Talk with Sales Coaches

Sales managers can learn a lot about team members from coaches. Understanding what makes each member click is the key to driving progress over time. While some sales professionals may seek coaching on their own, others complete a training program on behalf of their companies. In either situation, an open dialogue among management, coaches, and trainees can enhance team performance on the whole. For instance, if a trainee needs encouragement from management, performance may fall after the coaching period if he or she doesn’t receive that positive energy and motivation from a manager.

Avoid Over-Managing

As a manager, the best way you can help your sales team is by playing to each individual’s ability and skills. Avoid making too many hard-and-fast rules that may not work for team members in favor of general guidelines that provide encouragement and support. Sales managers should also strive to be empowering and positive influencers, rather than deprecating power figures. Many sales professionals work best when congratulated for a job well done and constructively guided through difficulties.
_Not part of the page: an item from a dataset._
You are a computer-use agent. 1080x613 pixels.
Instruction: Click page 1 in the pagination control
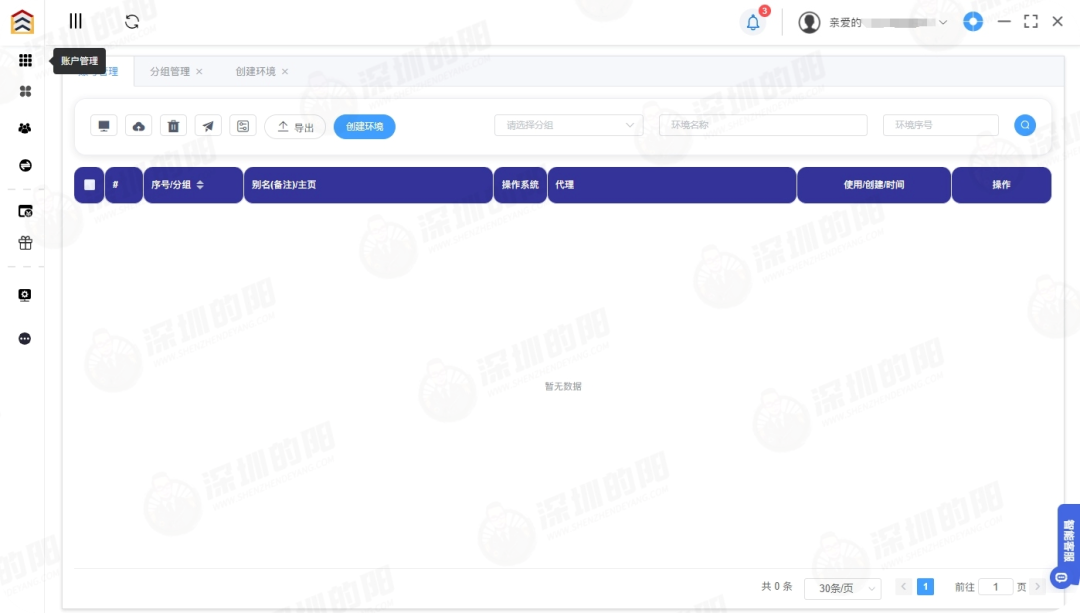pyautogui.click(x=925, y=587)
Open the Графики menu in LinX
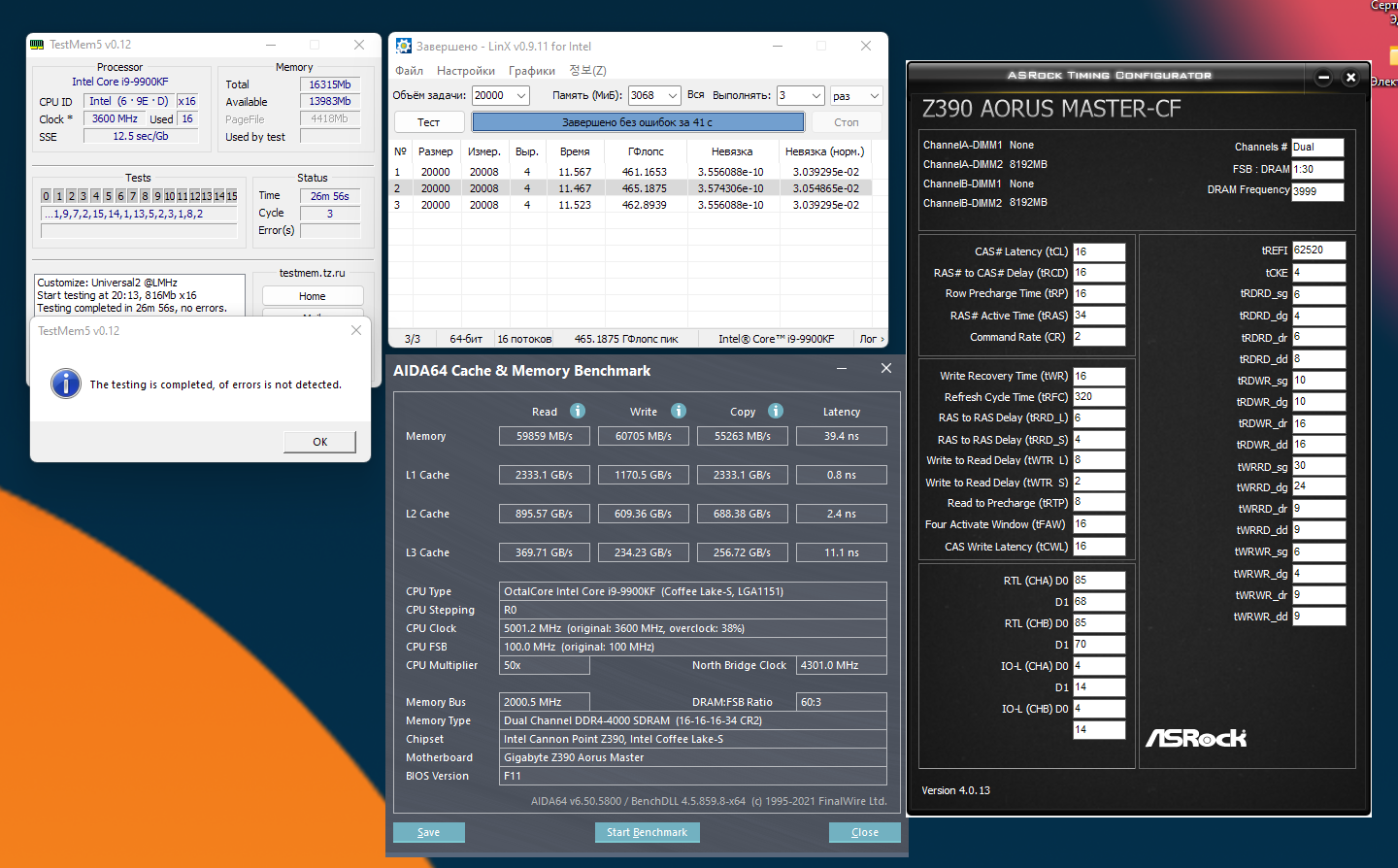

A successful sales manager will be just as intuitive as a sales coach is in many ways. Those who can identify and cater to their team’s needs ultimately will build a low-turnover high-performance sales team.

Communicate Often

Communication keeps the whole sales process well oiled. Listen and aim to understand your team, identify and proactively address worrisome behavior patterns, and keep goals and expectations clear. Sales managers often walk a fine line between meeting sales goals and ensuring that team members are performing at their best. Keep pressure at an even level by recognizing achievement and maintaining an open dialogue about the team’s sales goals, key performance indicators, and individual responsibility.

Successful sales managers wear many hats. They may be a psychologist, friend, data and strategy scientist, coach, and educator. Working on each one of these skills can improve the performance of a sales team long after the sales development coaching program is over. Retain talent and drive revenue by focusing on team dynamics and recognizing those who work hard to improve their performance every day.